■ EXERCISE REQUIREMENTS ■
Your answer should be the lines of the material that include the word "agent".
Start of AVAILABLE RECORDS
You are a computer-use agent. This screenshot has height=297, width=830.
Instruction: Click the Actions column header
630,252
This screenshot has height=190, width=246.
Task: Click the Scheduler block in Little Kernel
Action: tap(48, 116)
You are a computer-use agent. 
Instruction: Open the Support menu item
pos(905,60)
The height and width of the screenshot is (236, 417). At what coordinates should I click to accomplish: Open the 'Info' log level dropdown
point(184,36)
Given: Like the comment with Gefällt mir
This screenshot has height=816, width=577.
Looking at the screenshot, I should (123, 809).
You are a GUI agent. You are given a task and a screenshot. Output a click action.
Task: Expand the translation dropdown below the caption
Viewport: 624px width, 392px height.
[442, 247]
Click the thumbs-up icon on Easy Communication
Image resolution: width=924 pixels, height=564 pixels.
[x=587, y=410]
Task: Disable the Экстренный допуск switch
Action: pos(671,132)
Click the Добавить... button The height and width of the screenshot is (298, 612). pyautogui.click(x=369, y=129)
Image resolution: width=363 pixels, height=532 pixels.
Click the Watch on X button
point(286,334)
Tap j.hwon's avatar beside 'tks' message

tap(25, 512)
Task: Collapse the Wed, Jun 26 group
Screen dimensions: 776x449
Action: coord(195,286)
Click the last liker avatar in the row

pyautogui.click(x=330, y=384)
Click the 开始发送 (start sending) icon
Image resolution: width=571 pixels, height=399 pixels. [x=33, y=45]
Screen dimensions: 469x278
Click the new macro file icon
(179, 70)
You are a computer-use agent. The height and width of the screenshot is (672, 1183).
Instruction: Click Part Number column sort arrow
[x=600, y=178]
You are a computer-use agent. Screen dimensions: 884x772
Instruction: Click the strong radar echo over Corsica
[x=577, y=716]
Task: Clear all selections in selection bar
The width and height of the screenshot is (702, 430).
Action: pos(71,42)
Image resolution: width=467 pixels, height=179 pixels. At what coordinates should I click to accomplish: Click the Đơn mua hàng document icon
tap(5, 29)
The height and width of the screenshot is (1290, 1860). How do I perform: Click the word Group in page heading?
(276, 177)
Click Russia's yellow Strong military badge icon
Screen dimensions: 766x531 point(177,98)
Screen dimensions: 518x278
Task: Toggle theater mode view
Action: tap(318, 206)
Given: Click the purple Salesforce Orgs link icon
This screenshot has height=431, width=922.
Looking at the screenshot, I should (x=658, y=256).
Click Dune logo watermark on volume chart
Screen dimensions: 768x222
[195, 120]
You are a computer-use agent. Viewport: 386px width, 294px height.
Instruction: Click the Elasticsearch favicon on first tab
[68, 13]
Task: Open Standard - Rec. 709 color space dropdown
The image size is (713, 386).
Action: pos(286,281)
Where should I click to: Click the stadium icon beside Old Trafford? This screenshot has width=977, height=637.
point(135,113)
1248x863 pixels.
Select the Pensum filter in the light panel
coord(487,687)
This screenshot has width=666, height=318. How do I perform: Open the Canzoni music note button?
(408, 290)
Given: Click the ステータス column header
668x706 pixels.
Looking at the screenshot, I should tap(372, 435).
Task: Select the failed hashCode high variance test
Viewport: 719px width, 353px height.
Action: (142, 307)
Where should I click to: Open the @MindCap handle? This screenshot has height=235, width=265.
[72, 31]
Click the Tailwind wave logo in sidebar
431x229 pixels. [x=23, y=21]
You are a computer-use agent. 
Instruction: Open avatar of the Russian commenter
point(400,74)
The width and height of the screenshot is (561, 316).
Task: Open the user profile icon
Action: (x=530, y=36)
End of AVAILABLE RECORDS
■ ANSWER FOR THIS EXERCISE ■
You are a computer-use agent. This screenshot has height=297, width=830.
You are a computer-use agent. 
You are a GUI agent. You are given a task and a screenshot. Output a click action.
You are a computer-use agent. The height and width of the screenshot is (672, 1183).
You are a computer-use agent. Screen dimensions: 884x772
You are a computer-use agent. Viewport: 386px width, 294px height.
You are a computer-use agent. 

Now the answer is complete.